Pliny the elder tells us of two masterful painters, Zeuxis and Parrhasios, each at the pinnacle of his abilities, no one knew how to choose between them. They, however, decided to resolve the issue once and for all, with a competition held under strictly controlled conditions. They assigned themselves two areas of a wall, each invisible from the other so that they might work in private. Each artist was to paint a mural, a fresco of pigment in wet plaster. Then, a carefully assembled jury was to view both paintings and award one the prize, putting an end to this insoluble rivalry.

When it came time to judge the freshly completed paintings, the audience of select critics assembled, and, behind them, a large crowd of onlookers. Zeuxis was outwardly calm and confident. He had produced, he seemed to think, his best work for this crucial occasion. Behind the curtain was his life’s masterpiece.

The spokesman for the jury asked Zeuxis to draw the curtain. When he did, the crowd and jury gasped to see a bowl of fruit, plaintive and simple. The glint of light off the pale green surface of the pears made them seem moist and firm. You could practically taste the pomegranates.

After a long period of silence, a bird flew down from its vantage point on the top of the wall, straight into the painted bowl of fruit, from which it had hoped to steal a grape. Hitting the wall, the bird fell to the ground, a victim of illusion.

Without a doubt, this proved what the jury and audience could scarcely conclude: that the realism of the painting had made it escape its limits, as artificial; the real judge had been the bird, whom no one could accuse of favoritism. When the gasps of the crowd died away, Zeuxis was sure he had won, no matter what Parrhasios’s entry. For what better demonstration could he have hoped? Zeuxis’s confidence now caused him to arrogantly turn to his rival and say, “Now, let’s take a look at the undoubtedly excellent work of my esteemed colleague”

Parrhasios feigned a meek but genial tone. Slightly bowed, he did not speak but turned slightly towards the area where his mural was to be revealed. The crowd shuffled and murmured.

Now standing around Parrhasios’s wall, the crowd grew impatient. Zeuxis, not wishing to over-embarrass his rival, came forward after a longish interval and directly addressed the painter. “I think,” he said, “it is time to see what you may have done. Would you honour us by drawing the curtain?” To which, Parrhasios replied “It cannot be done”. The jury, audience, and Zeuxis thought that Parrhasios was at the breaking point, that he was emotionally crushed by the inevitability of defeat. “Surely,” Zeuxis put in, trying to soften the blow of the inevitable, “we would be very happy to see your work, but we’re getting a bit impatient standing in the hot sun. Just show us the painting.”

After a pause, Parrhasios replied, “You’re looking at it.” The onlookers focused more carefully on the wall, realising at last that they were looking at a painting of a curtain.

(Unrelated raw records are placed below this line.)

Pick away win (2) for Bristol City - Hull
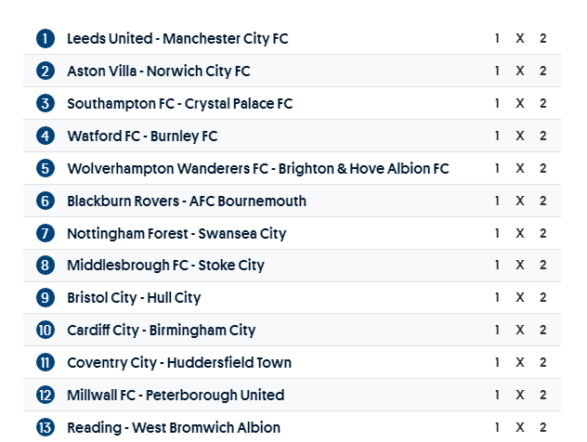587x442 pixels. [x=543, y=298]
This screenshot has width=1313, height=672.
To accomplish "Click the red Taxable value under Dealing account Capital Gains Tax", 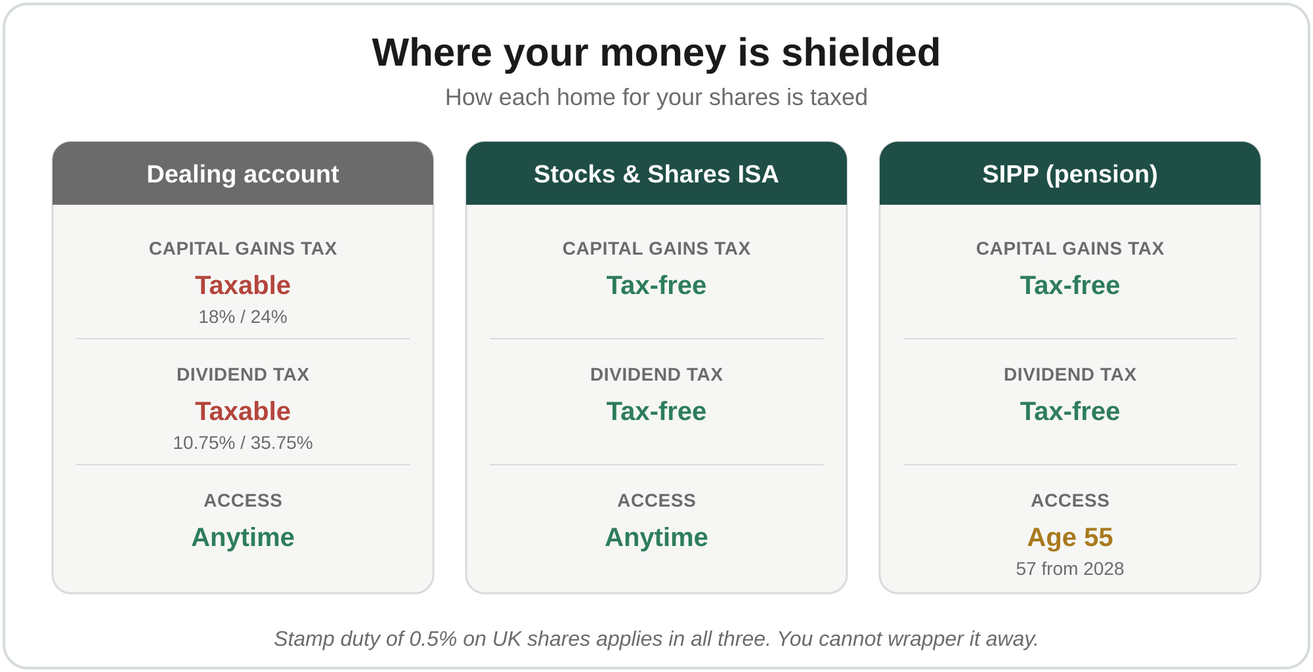I will (x=243, y=285).
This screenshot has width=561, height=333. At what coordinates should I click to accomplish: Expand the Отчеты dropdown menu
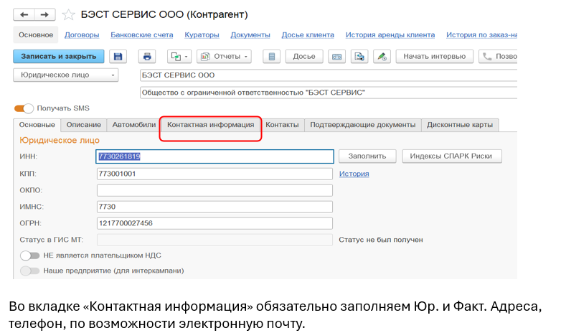point(225,56)
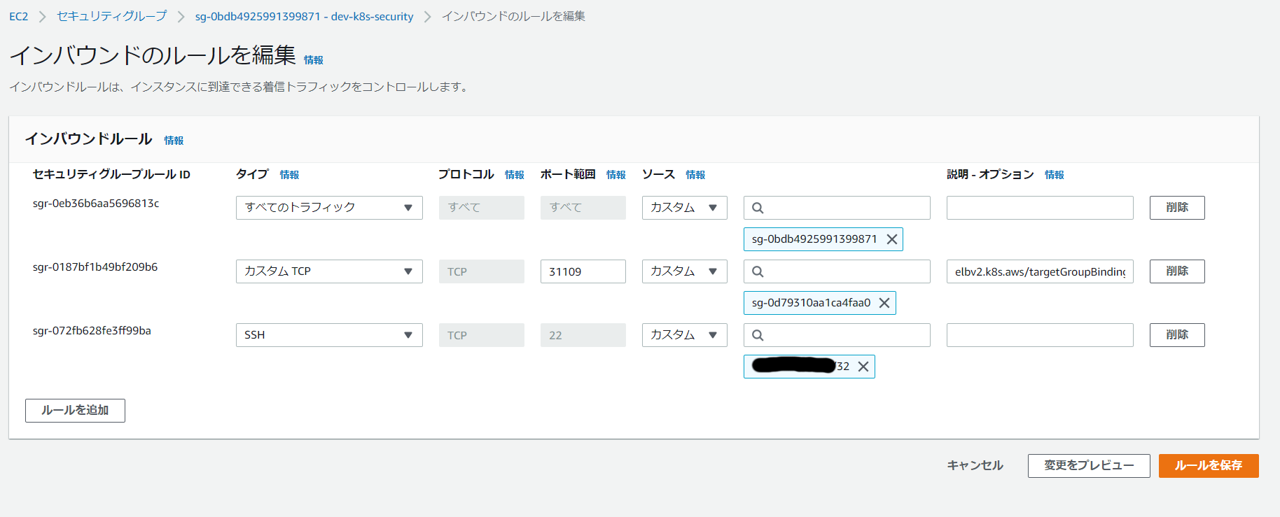Remove the redacted /32 IP source tag
The height and width of the screenshot is (517, 1280).
point(863,367)
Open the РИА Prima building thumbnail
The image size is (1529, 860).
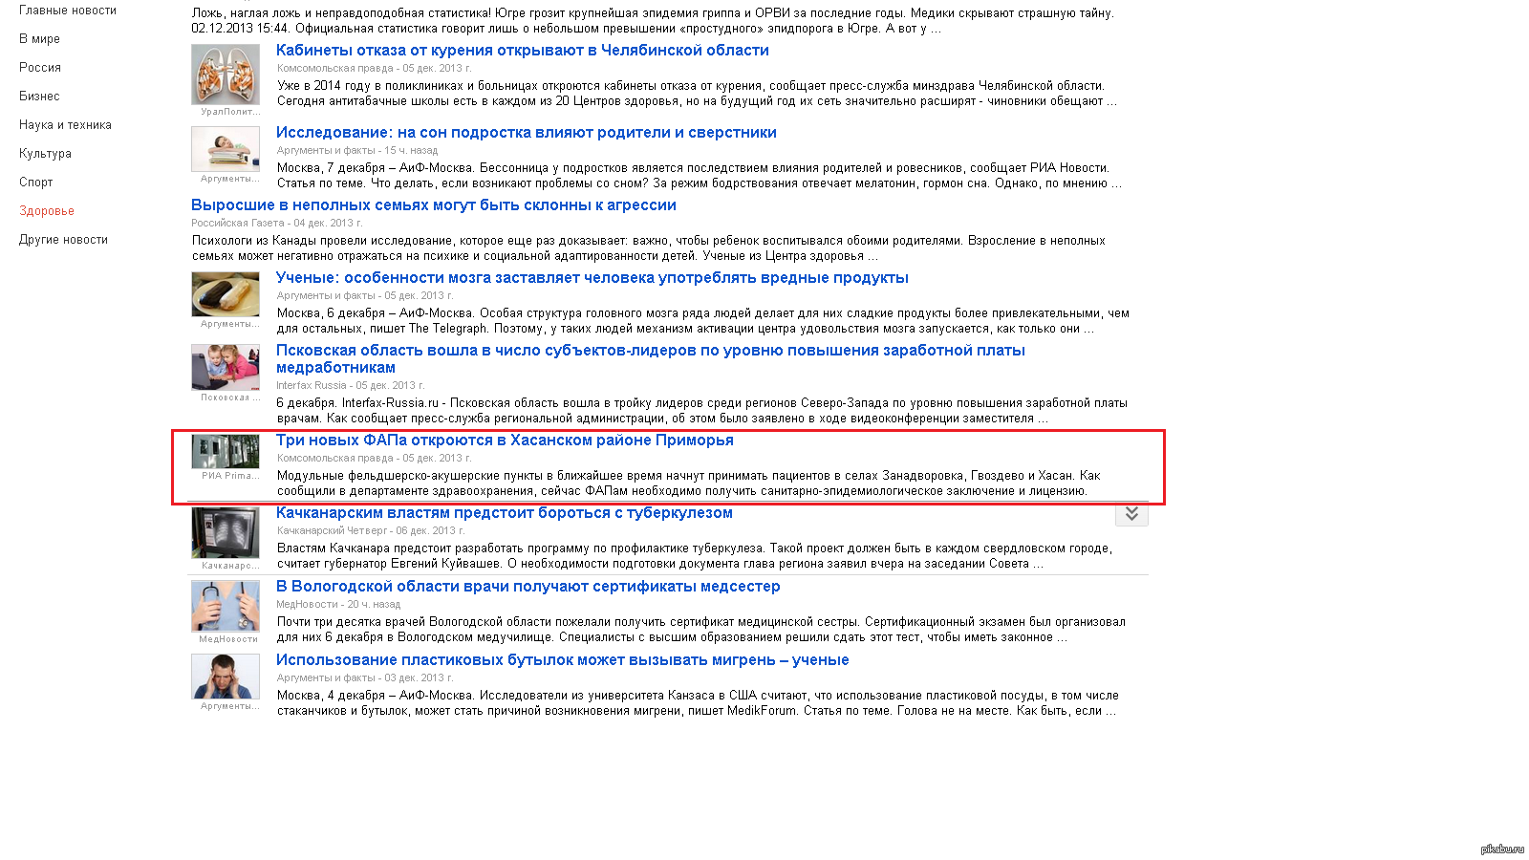tap(226, 451)
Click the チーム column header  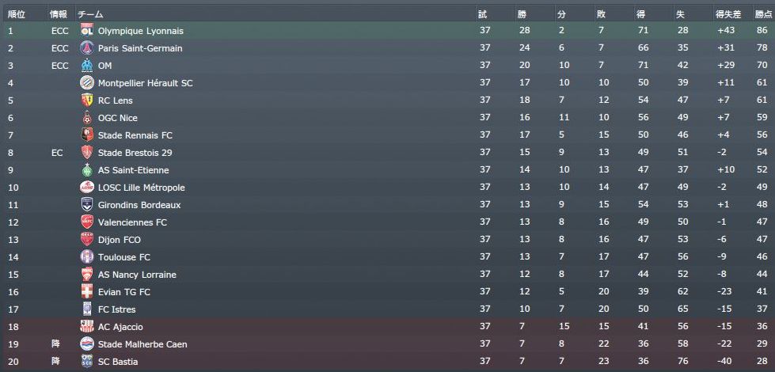[90, 14]
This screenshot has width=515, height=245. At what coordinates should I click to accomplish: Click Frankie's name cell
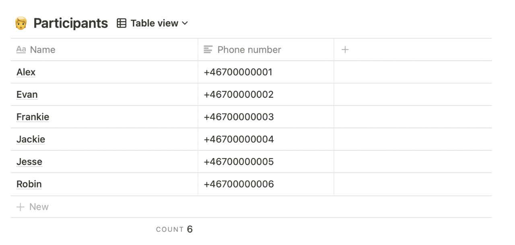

This idea of Hyper-Realism holds true simultaneously to the victory of the eye, or trompe de l’oeil but also on a deeper level to Thomas Aquinas’ famous proposition that truth can be verified by the conformity between a thing and the intellect, adequatio rei et intellectus, (where artistic expression is a manifestation of the intellect).

In the current exhibition and series of workshops at Brentwood Road Gallery, This Is (Still) Life), Photorealist Eleanor Darling, an artist based in Romford, takes the students and the public through the difficulties and complexities of the photorealistic practice. Producing pencil on paper work that investigates still life with a photorealist gaze, Darling’s work is incontestably refined – contemporary, anti-elitist objects are taken and offered to us with the most remarkable sense of light and shadow. The most difficult surface of glass is reproduced by Darling with an astounding competency and sensitivity to light. Pushing the student’s competency within this demanding discipline will no doubt have a beneficial effect on their development as exceptionally proficient artists and we look forward to more and more work from Eleanor.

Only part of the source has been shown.